■ INSTRUCTIONS ■
A. Repeat a passage from the retry documentation word for word, beginning at the words "Accepts a materialised" and stopping after the words "the third shape.".
B. According to the retry documentation, which keys are shallow-merged into telemetry_metadata on each attempt?

■ ARTICLE ■
──────────

Run fun under the given retry policy.

Accepts a materialised policy(), :no_retry, or any of the engine shapes (:default | false | keyword()); the engine shape is materialised internally via materialize/1.

Behaviour:

  • :no_retryfun is invoked once. {:ok, _} is returned verbatim; {:error, error} and {:retry, _, error} collapse to {:error, error} so the caller doesn't have to handle the third shape.

  • policy()fun is invoked up to policy.max_attempts times. telemetry_metadata is shallow-merged with %{attempt: attempt, delay_ms: actual_delay, reason: error} per attempt and emitted under [:allm, :adapter, :retry] before sleeping. The final attempt (when attempt == max_attempts) emits no retry event because the caller's surrounding [:allm, :adapter, :stop] / :exception span fires instead.

    actual_delay = max(closure_delay_ms, computed_backoff) where computed_backoff = min(max_delay_ms, base_delay_ms * (2 ** (attempt - 1))) + jitter. When respect_retry_after: true AND closure_delay_ms > 0, actual_delay = closure_delay_ms + jitter (the closure-supplied Retry-After value wins).

Jitter bounds: jitter is additive in [0, jitter_ms] inclusive, never subtractive — the spec §6.1 + jitter(0..250ms) notation is load-bearing. Implementation: :rand.uniform(jitter_ms + 1) - 1. Verified on OTP 27 in IEx 2026-04-25: :rand.uniform/1 returns 1..N inclusive, and :rand.uniform(1) - 1 == 0 when jitter_ms == 0 (no jitter, deterministic delay).

Closure-raised exceptions propagate to the caller unchanged — no rescue, no telemetry, no retry (spec §6.1 "exception is not retryable").

──────────

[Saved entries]

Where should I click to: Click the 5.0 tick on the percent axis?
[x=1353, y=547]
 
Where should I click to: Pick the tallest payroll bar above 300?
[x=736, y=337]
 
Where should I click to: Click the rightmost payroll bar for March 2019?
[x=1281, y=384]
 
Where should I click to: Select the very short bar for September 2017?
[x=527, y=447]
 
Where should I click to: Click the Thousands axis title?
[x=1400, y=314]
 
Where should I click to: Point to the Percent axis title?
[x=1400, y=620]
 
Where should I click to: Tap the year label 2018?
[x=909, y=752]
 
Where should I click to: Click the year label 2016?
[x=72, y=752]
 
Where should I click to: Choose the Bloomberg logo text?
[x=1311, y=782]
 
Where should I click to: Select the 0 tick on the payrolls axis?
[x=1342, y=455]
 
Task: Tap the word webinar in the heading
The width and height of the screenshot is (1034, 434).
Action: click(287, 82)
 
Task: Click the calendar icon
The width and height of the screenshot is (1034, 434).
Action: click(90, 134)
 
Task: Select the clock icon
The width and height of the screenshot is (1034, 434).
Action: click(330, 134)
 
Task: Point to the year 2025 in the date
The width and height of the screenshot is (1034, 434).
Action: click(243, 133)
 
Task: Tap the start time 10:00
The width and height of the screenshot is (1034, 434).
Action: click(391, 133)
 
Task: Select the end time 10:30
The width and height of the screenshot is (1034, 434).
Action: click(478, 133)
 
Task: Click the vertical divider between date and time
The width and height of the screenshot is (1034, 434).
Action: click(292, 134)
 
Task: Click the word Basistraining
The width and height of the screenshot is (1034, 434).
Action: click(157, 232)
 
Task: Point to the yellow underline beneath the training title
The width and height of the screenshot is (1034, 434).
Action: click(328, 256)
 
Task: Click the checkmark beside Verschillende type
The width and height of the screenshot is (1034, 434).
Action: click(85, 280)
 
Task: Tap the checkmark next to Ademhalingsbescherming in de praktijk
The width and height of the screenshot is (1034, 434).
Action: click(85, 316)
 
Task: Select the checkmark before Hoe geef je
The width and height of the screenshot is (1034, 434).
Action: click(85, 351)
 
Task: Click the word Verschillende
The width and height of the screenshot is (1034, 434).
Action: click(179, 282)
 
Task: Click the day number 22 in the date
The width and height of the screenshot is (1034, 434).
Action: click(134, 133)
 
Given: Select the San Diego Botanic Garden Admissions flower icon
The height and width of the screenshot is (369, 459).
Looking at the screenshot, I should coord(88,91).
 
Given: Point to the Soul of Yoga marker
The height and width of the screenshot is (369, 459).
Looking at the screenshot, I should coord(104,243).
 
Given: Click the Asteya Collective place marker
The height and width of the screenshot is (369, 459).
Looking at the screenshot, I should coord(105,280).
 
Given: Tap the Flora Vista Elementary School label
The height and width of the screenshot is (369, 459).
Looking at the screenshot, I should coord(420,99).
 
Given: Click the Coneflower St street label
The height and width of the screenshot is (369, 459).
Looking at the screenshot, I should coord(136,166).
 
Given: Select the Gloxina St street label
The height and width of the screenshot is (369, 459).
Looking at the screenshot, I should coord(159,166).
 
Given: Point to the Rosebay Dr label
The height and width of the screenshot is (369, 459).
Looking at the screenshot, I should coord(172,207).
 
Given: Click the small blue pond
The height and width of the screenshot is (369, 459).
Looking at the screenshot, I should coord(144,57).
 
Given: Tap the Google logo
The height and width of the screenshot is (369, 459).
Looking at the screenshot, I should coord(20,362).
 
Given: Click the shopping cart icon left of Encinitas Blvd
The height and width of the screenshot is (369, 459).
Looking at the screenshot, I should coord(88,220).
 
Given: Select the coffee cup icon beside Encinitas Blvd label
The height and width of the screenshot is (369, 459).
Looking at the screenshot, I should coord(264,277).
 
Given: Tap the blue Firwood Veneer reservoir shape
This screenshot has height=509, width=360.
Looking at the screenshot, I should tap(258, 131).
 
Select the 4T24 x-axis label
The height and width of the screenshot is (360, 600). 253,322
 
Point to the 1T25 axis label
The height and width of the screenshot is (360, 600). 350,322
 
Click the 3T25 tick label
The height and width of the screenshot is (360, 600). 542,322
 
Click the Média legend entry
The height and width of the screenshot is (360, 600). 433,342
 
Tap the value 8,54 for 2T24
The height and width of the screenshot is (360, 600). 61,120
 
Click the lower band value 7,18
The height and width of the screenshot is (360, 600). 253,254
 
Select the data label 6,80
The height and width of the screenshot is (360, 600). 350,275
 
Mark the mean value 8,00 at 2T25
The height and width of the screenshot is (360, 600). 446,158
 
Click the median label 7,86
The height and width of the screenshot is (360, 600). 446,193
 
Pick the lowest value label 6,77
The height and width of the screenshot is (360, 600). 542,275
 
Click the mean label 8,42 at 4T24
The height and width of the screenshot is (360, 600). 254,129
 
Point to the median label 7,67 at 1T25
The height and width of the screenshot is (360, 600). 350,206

──────────

■ SOLUTION LIST ■
A.
Accepts a materialised policy(), :no_retry, or any of the engine shapes (:default | false | keyword()); the engine shape is materialised internally via materialize/1.

Behaviour:

  • :no_retryfun is invoked once. {:ok, _} is returned verbatim; {:error, error} and {:retry, _, error} collapse to {:error, error} so the caller doesn't have to handle the third shape.

B. attempt, delay_ms, reason